State grant program attacks attendance problems in school district


In the second year of a four-year $600,000 State Education Department grant, the Lawrence School District is looking to improve the My Brother’s Keeper Family and Community Engagement Program and raise the rate of student attendance, especially for boys of color at the high school.

By using what is called seminars in lieu of suspensions or SILOS, the school district has the student and a parent meeting with a teacher and discussing the inapprioate behavior. Applying a curriculum comprised of three major points — attendance, respect for person and property, and relationships — the district reduced its student suspension rate by 12 percent in the program’s first year. In a school year where 27 students took part in SILOS.

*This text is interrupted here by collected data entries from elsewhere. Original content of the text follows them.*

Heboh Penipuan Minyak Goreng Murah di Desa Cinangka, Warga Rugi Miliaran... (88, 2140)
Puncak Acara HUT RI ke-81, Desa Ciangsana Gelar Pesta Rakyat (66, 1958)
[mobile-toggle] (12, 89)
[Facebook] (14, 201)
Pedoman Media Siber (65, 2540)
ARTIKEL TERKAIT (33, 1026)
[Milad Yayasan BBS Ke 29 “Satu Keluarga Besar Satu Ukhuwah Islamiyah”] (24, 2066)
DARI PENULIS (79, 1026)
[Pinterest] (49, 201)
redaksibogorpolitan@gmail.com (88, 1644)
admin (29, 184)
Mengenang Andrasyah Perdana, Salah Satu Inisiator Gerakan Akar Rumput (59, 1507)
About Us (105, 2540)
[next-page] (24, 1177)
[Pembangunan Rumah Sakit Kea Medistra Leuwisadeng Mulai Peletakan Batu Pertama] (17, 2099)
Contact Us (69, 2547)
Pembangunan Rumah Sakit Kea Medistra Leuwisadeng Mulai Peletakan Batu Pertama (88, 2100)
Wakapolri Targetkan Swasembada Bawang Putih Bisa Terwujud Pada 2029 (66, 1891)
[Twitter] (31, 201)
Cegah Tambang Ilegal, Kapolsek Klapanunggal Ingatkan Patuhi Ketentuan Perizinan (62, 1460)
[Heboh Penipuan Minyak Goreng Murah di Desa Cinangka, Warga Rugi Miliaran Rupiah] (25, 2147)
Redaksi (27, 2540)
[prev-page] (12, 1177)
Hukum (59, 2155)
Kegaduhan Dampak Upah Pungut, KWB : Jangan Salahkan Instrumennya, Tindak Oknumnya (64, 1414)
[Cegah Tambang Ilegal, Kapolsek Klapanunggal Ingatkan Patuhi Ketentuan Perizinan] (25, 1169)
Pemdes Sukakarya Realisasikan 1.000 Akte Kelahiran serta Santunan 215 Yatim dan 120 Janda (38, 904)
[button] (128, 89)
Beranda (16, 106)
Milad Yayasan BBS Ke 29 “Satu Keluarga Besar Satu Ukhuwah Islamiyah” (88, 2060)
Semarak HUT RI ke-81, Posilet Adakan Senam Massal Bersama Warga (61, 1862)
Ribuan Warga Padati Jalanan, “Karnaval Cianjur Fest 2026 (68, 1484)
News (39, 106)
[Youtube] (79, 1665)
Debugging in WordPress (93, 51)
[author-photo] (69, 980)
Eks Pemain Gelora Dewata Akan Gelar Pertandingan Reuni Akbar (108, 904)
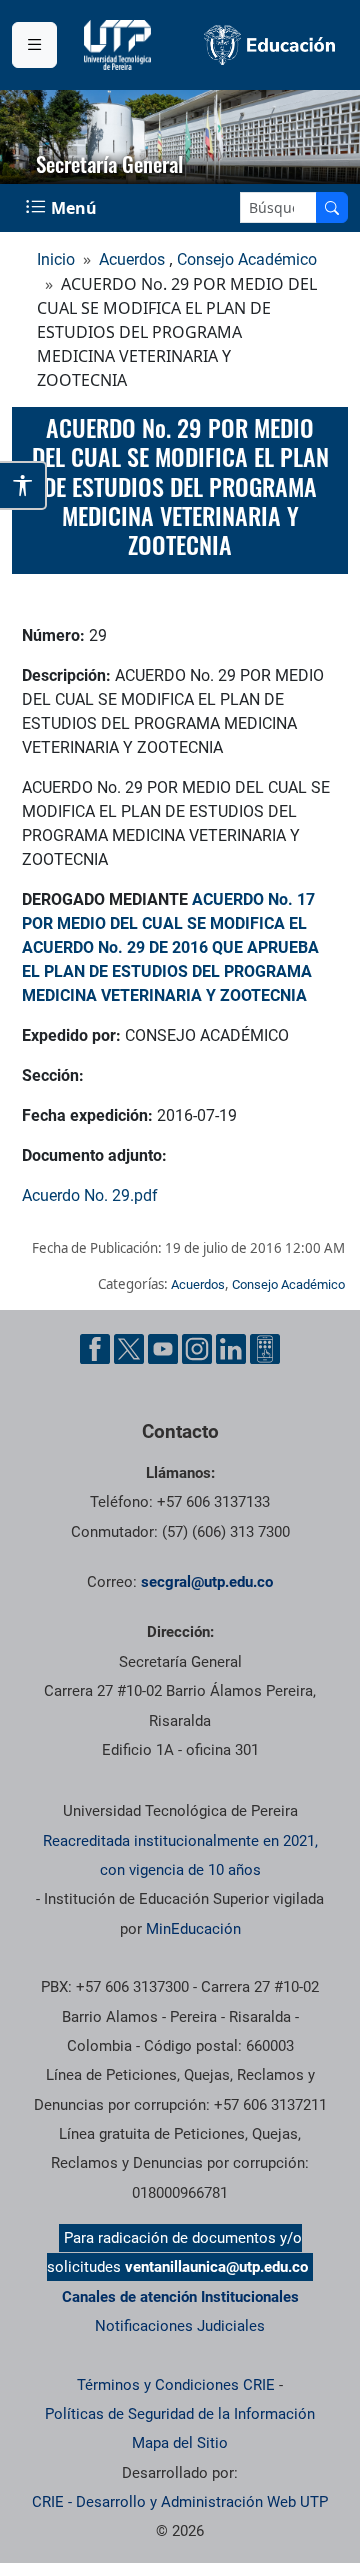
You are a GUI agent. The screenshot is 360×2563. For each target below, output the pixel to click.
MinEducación (193, 1929)
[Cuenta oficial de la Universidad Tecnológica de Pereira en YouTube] (163, 1349)
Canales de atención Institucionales (180, 2297)
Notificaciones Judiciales (180, 2326)
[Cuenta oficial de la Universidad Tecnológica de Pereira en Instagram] (197, 1349)
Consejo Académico (247, 259)
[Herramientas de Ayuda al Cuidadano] (265, 1349)
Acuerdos (132, 259)
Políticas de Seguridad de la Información (180, 2414)
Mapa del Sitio (180, 2443)
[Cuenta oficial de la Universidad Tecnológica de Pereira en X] (129, 1349)
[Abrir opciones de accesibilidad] (23, 485)
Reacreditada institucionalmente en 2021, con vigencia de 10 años (180, 1855)
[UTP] (120, 45)
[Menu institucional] (34, 45)
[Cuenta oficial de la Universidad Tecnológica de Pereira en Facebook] (95, 1349)
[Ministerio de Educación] (270, 44)
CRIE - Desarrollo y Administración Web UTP (180, 2502)
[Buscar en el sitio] (332, 207)
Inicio (56, 259)
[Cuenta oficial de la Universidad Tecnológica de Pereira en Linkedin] (231, 1349)
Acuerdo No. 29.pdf (90, 1195)
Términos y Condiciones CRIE (176, 2385)
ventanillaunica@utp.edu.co (216, 2267)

Under the guidance of William Moss, who is the district’s director for academic affairs and the program’s administrator, the program appears to be increasing communication between students and parents, parents and teachers and students and teachers, he said. The program is geared for helping young men of color, but Lawrence aims to aid all students.

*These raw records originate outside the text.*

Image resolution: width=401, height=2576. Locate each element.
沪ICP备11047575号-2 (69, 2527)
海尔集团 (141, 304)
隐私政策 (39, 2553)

“The feedback from the students is positive,” said Moss, who noted that one student, a young white man, who cheated on test, said he didn’t feel as embarrassed, when the issue was handled this way, and one African-American young woman finally had a “heart-to-heart conversation” with her mother.

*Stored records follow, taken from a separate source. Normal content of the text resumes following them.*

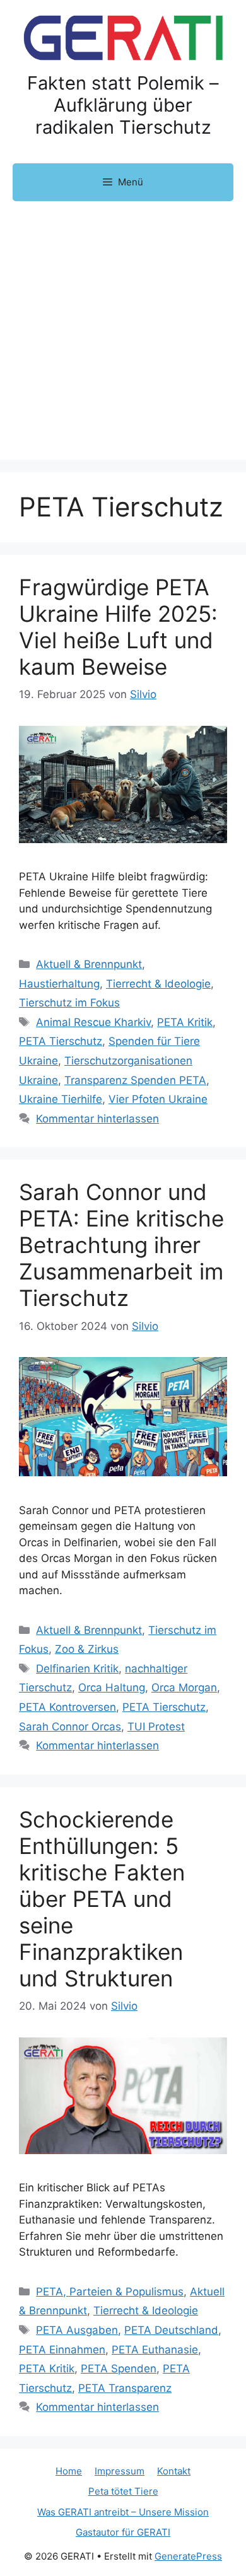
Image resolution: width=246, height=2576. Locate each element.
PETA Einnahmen (62, 2349)
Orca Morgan (184, 1687)
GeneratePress (188, 2556)
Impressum (119, 2471)
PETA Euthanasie (155, 2349)
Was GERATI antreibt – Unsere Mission (123, 2512)
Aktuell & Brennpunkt (89, 964)
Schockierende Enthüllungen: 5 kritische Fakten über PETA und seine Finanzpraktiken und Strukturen (102, 1898)
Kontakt (173, 2471)
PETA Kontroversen (67, 1707)
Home (69, 2471)
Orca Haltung (111, 1687)
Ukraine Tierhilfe (60, 1099)
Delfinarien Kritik (77, 1668)
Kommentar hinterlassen (97, 1118)
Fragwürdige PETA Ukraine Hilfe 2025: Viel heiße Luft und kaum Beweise (118, 627)
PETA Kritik (185, 1022)
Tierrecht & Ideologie (158, 983)
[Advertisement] (123, 330)
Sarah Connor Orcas (70, 1726)
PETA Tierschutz (60, 1041)
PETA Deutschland (171, 2330)
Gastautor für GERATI (123, 2532)
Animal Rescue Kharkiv (93, 1022)
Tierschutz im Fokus (69, 1002)
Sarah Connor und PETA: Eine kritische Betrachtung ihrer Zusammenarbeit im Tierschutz (121, 1245)
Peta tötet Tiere (123, 2491)
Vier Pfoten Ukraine (158, 1099)
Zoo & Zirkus (87, 1649)
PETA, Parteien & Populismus (110, 2291)
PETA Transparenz (125, 2388)
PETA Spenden (118, 2368)
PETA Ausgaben (77, 2330)
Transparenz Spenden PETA (135, 1080)
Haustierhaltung (59, 983)
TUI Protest (156, 1726)
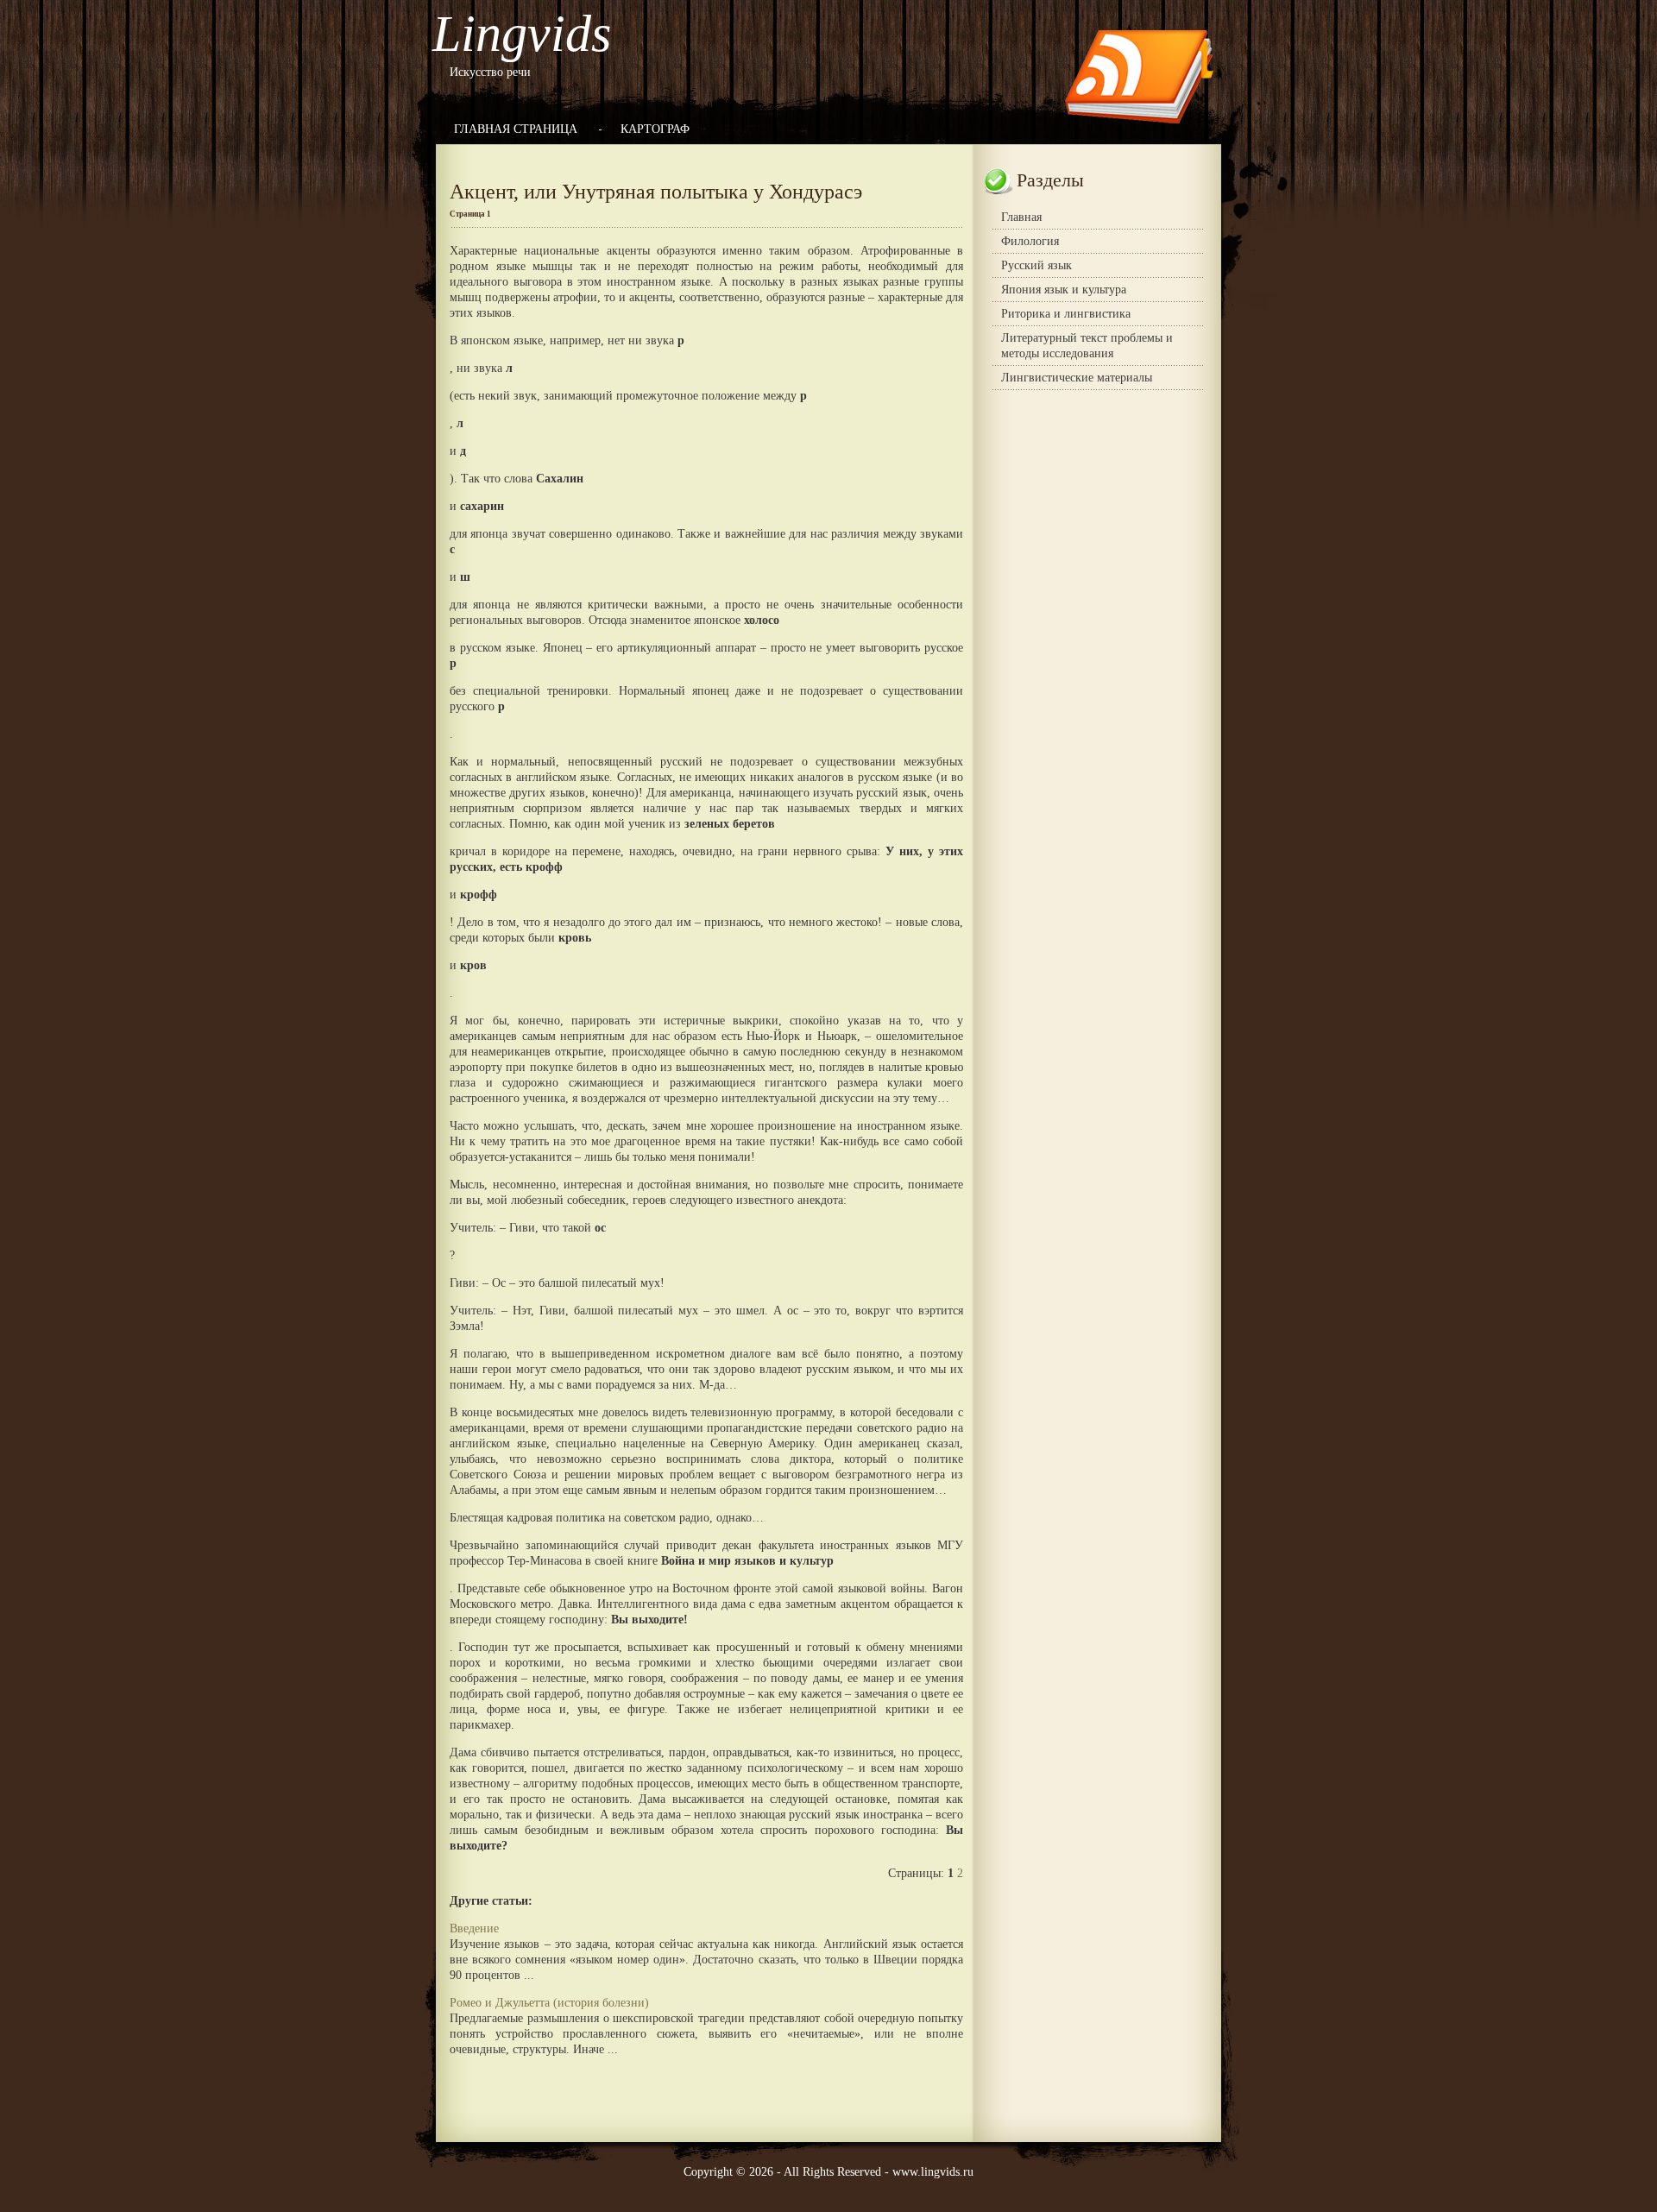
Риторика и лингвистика (1066, 313)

Suspending students costs both the students and the district. The students lose time in the classroom, at least five hours, as the state only requires such students to be tutored for two hours. “Our commodity is instructional time and there is a measured loss of time,” Moss said. The district also has to pay for that tutor.

He stressed that students today receive suspensions for the same things students 30 years ago did. “Teenagers are teenagers, they are defiant and they push the envelope,” Moss said. They get suspended for cutting classes, fighting.”
By increasing student attendance and helping to ensure they are in school, district officials are hoping students will be more successful academically that could propel them to college or a career.

“There’s an expression in education, you can’t teach to an empty seat,” said Lawrence Superintendent Dr. Ann Pedersen. “The grant will enable us to focus on two barriers to success — attendance and suspension. Both of these fall under the category of avoidance (students behave in a way that leads to their suspension, and the driver of that behavior is really task avoidance).”

Dr. Anael Alston, the State Education Department assistant commissioner for the Office of Access, Equity and Community Engagement, said that SILOS “appears to be an innovative way to engage families and hold students accountable for their behavior.

“I heard first-hand student account accounts of bonding with parents as they discussed the circumstances that led to a poor decision and how sometimes parents struggled with the same issue in their younger years,” he said. “Having students create vision board with a caring teacher and their parent, and think about how their decision to get in SILO impacts that broader vision and appears to be a powerful learning.”

Moss, who said he is on a “mission to expel suspensions,” aims to increase the program to work with up to 30 students in each grade at Lawrence High. “I want to reduce the suspension rate by 50 percent,” he said.